_Records for this task:_
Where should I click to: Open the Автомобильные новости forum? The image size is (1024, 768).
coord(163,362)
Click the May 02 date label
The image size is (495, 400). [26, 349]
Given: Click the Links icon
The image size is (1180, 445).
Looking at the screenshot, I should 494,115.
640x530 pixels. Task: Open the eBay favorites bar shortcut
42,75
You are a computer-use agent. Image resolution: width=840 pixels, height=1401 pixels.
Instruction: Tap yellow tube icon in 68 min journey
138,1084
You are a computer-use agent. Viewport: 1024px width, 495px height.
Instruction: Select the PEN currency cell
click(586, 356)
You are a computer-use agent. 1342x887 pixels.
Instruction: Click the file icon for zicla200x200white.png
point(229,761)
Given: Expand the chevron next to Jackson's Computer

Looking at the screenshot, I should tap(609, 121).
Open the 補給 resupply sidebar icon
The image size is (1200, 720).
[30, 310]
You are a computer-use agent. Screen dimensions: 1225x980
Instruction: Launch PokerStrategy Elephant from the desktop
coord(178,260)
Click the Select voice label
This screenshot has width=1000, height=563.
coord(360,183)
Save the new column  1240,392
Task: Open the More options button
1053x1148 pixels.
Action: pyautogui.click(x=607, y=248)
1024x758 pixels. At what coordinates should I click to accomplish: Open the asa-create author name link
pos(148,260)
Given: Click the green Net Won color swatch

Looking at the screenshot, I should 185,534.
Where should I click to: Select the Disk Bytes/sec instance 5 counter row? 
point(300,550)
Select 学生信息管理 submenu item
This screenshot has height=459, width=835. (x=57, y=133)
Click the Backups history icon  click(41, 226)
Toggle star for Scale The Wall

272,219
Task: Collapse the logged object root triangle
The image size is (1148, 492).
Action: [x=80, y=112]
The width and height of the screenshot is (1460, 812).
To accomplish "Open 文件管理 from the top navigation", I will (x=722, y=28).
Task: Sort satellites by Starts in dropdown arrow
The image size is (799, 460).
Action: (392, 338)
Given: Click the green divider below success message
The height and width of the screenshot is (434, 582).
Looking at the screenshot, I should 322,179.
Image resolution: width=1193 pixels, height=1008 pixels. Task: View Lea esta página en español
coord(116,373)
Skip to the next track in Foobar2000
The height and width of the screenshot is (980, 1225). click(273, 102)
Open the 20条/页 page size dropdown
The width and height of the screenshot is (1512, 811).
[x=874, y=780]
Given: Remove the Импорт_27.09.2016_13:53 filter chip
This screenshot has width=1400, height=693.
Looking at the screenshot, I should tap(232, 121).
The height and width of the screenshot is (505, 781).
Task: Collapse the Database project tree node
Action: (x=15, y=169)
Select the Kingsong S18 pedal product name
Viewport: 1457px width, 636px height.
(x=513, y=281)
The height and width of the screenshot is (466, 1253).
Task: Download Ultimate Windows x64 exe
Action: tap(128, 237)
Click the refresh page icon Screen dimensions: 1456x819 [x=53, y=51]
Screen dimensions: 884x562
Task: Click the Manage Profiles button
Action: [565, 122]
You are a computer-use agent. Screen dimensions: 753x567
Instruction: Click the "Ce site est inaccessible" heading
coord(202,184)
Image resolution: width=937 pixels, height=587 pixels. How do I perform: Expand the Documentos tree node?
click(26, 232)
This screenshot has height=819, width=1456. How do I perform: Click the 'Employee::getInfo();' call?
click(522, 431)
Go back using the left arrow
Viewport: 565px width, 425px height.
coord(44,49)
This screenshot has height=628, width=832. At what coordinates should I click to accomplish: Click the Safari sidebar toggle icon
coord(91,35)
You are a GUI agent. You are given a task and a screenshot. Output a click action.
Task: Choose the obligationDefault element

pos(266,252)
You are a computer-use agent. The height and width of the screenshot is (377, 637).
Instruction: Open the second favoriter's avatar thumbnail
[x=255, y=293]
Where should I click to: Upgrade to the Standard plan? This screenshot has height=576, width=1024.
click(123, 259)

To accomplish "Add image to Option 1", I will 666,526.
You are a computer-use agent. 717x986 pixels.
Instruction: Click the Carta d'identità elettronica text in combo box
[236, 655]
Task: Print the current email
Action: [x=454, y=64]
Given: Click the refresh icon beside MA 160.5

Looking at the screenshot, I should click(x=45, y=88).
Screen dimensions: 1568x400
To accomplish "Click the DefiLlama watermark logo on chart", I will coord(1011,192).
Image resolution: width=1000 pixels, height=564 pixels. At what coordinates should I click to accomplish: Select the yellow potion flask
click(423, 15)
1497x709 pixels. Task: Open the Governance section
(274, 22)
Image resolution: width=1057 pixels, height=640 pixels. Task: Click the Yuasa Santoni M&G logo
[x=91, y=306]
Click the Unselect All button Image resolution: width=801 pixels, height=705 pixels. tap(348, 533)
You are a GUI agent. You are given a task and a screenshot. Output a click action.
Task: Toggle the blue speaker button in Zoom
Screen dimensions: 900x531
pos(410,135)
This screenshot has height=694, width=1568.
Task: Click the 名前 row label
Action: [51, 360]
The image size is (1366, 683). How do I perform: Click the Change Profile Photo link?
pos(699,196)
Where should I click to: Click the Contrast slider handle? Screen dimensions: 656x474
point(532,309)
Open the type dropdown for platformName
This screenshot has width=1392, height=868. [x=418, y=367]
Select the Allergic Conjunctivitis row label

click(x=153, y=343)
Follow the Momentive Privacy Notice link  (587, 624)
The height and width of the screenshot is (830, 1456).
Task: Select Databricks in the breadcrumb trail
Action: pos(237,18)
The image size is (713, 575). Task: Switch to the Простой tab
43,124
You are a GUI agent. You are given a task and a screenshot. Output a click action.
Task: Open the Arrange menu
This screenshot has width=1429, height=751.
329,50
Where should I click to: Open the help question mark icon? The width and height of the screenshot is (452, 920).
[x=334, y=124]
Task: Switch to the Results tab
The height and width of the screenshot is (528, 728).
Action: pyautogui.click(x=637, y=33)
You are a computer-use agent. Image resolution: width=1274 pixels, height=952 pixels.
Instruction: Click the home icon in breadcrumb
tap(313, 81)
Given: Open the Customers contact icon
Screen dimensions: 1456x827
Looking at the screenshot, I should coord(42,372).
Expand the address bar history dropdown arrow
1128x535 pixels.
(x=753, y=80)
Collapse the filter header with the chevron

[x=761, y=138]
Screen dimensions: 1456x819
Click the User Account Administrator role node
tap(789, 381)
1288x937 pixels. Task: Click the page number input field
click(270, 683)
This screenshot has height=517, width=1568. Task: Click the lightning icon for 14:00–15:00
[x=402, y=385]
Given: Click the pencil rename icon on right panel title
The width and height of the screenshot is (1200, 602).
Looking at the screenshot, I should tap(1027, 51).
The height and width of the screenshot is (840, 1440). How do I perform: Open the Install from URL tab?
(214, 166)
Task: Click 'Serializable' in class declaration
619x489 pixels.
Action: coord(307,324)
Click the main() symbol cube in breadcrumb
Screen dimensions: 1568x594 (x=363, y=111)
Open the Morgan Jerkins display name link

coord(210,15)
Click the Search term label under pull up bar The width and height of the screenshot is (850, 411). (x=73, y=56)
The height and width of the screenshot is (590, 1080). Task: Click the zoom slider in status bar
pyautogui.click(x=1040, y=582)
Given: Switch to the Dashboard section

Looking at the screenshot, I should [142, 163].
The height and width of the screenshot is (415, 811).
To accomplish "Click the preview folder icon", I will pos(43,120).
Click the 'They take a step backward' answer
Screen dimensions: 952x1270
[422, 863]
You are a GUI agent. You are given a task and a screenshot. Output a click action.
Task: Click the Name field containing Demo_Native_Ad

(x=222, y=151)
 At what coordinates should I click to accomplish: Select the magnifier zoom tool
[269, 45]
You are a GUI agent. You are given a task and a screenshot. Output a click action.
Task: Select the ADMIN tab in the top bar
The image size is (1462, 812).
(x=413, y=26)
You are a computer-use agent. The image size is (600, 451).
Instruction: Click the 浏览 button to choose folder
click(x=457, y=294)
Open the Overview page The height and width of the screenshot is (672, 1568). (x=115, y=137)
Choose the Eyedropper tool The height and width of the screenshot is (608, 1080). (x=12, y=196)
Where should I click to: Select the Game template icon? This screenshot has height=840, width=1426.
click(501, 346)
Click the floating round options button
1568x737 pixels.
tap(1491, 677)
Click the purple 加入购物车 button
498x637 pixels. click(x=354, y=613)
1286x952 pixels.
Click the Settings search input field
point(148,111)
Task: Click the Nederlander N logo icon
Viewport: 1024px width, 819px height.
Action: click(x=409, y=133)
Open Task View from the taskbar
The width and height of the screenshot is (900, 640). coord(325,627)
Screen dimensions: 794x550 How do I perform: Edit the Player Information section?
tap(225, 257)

_Directions:_ Duplicate the entries starting with the line that contains "Where should I click to: Open the help" and going on through the line that contains "tap(313, 81)".

_Task output:_
Where should I click to: Open the help question mark icon? The width and height of the screenshot is (452, 920).
[x=334, y=124]
Task: Switch to the Results tab
The height and width of the screenshot is (528, 728).
Action: pyautogui.click(x=637, y=33)
You are a computer-use agent. Image resolution: width=1274 pixels, height=952 pixels.
Instruction: Click the home icon in breadcrumb
tap(313, 81)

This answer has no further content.